▸ EXERCISE DESCRIPTION:
From the line containing "The width and" to the end of the records below, output each line exactly; include both ends and nothing else.

+===+

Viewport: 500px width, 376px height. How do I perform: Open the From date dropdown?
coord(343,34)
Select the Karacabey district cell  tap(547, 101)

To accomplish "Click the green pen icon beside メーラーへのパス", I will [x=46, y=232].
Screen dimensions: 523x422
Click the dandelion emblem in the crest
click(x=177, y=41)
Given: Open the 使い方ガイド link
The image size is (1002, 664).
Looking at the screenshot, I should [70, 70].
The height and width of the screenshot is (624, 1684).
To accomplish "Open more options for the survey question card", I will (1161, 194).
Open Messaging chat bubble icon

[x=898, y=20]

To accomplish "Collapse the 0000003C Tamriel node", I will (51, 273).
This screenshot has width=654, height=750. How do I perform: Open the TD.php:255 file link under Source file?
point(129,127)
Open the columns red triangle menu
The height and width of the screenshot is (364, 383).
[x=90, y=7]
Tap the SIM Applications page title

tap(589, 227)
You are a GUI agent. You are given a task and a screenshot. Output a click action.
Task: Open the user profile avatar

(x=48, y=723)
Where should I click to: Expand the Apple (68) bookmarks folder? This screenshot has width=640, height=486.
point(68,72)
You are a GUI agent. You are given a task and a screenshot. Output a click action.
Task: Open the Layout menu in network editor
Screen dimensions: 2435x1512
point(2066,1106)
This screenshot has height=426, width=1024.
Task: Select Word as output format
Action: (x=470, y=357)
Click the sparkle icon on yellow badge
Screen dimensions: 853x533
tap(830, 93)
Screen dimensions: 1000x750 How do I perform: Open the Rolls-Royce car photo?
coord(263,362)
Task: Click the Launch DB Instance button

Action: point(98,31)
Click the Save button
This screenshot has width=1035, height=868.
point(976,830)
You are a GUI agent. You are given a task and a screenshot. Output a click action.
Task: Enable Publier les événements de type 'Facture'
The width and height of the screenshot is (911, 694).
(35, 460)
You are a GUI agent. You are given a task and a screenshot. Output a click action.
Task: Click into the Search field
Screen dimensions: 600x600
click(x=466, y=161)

+===+

▸ EXERCISE SOLUTION:
The width and height of the screenshot is (911, 694).
(35, 460)
You are a GUI agent. You are given a task and a screenshot. Output a click action.
Task: Click into the Search field
Screen dimensions: 600x600
click(x=466, y=161)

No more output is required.